(Stored records)
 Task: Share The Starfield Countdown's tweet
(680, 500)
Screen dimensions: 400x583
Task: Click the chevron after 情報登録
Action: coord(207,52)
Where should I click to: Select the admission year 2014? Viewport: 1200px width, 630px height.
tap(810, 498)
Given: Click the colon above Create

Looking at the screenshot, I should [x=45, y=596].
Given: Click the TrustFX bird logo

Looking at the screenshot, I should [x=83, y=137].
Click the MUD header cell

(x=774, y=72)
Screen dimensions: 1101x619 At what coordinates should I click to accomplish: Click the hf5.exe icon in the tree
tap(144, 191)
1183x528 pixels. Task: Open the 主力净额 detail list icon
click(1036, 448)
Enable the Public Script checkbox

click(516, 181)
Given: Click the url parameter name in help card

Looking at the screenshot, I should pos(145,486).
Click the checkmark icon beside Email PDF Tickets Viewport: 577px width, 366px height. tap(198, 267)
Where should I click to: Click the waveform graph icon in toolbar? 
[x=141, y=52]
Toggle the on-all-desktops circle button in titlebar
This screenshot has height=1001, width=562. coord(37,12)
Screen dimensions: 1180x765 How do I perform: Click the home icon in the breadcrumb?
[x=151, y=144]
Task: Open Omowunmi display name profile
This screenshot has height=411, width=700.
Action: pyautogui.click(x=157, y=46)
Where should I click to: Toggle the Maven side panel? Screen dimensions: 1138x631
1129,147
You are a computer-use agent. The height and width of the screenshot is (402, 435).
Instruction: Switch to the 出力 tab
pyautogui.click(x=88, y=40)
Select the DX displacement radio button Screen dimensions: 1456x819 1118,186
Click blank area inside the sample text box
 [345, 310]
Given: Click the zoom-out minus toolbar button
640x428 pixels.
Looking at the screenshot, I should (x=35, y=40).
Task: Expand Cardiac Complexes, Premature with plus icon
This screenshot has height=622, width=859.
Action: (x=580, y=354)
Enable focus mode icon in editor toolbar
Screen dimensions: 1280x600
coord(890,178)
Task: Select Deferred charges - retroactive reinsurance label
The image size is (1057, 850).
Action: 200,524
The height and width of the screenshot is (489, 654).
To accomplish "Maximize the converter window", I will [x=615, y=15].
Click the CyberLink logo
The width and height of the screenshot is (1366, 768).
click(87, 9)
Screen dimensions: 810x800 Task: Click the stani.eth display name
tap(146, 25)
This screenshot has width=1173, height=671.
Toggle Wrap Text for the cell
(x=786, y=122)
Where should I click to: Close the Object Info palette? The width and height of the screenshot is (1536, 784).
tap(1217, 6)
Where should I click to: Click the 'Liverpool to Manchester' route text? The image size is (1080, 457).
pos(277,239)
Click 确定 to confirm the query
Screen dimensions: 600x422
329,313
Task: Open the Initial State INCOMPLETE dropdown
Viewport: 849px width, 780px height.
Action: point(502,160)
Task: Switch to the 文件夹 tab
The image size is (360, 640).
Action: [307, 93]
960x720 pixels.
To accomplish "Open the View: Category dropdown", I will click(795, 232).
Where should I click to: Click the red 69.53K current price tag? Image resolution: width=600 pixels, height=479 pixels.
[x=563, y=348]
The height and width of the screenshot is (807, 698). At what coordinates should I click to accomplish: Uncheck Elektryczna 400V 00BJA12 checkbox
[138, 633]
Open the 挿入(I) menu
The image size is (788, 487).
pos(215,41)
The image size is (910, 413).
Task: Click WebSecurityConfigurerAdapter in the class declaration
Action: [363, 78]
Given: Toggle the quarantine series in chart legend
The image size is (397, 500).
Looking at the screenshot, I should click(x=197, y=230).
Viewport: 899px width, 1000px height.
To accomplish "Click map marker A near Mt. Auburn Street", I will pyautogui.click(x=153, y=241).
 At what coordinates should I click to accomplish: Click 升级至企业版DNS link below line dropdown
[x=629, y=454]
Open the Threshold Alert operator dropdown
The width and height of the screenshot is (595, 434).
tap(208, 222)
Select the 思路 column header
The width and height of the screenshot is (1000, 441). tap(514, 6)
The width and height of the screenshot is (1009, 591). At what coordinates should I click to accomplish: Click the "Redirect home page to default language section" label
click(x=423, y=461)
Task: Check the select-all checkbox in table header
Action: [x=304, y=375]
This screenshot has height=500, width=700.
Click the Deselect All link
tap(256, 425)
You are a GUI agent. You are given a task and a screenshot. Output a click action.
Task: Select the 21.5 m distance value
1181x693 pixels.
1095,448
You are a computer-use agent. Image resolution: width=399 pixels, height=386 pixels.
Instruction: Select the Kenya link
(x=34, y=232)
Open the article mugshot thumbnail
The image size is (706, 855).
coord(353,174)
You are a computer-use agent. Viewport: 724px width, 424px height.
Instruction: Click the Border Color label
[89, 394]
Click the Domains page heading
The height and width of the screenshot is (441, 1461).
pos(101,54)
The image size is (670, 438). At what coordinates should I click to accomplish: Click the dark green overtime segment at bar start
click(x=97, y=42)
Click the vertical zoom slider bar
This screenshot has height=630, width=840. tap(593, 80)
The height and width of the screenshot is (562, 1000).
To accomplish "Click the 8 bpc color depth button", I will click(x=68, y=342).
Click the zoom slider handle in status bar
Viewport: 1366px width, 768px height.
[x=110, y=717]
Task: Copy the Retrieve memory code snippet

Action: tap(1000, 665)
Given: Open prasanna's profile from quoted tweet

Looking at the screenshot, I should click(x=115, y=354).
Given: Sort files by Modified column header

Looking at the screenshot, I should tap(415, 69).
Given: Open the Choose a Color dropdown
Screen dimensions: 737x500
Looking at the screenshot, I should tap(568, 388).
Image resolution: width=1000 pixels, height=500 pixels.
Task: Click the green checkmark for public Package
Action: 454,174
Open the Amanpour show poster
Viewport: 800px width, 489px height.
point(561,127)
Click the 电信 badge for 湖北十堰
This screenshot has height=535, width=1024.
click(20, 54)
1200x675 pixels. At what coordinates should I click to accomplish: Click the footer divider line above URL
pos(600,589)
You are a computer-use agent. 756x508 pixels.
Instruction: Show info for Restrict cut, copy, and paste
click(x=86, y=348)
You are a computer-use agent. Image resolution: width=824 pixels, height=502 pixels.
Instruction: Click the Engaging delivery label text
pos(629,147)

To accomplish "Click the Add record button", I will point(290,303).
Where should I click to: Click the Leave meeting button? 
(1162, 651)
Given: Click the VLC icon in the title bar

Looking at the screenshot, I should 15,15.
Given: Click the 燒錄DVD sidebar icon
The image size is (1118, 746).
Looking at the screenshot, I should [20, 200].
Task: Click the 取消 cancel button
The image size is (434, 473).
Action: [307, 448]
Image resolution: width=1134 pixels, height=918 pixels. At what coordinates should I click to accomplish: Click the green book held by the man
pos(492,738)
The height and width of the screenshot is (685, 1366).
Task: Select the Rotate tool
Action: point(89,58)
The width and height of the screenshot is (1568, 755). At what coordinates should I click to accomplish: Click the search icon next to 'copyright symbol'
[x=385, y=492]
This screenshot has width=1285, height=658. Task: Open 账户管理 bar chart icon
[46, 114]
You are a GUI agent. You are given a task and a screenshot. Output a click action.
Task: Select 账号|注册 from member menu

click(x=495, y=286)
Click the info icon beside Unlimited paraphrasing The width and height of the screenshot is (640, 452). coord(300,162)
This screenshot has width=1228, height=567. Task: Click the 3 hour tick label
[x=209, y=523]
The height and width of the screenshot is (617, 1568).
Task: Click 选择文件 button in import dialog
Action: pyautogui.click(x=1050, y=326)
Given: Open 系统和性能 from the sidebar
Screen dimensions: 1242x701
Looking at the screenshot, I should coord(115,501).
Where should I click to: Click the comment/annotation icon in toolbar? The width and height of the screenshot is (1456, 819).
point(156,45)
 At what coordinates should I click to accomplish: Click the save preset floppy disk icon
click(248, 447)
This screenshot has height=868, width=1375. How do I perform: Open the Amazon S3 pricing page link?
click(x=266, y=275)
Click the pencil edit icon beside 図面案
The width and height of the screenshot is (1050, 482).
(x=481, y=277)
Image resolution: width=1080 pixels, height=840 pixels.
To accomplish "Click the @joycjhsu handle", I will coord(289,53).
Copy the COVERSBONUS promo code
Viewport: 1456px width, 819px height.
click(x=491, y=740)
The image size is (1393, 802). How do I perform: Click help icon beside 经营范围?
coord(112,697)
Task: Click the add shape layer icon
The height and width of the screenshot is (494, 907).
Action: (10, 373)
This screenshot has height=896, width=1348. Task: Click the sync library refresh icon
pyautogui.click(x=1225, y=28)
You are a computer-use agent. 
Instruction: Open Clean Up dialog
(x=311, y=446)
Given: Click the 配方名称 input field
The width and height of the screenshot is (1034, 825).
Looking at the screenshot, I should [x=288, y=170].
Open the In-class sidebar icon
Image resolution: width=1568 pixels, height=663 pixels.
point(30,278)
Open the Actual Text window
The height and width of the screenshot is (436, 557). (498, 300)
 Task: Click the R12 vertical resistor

- _WHAT NEEDS TO BE DONE_:
Produce an exact copy of the lines from the one containing "This screenshot has height=896, width=1348." through the final line of the data, both ends included, and only those.

- _WRITTEN ANSWER_:
This screenshot has height=896, width=1348. Task: Click the sync library refresh icon
pyautogui.click(x=1225, y=28)
You are a computer-use agent. 
Instruction: Open Clean Up dialog
(x=311, y=446)
Given: Click the 配方名称 input field
The width and height of the screenshot is (1034, 825).
Looking at the screenshot, I should [x=288, y=170].
Open the In-class sidebar icon
Image resolution: width=1568 pixels, height=663 pixels.
point(30,278)
Open the Actual Text window
The height and width of the screenshot is (436, 557). (498, 300)
 Task: Click the R12 vertical resistor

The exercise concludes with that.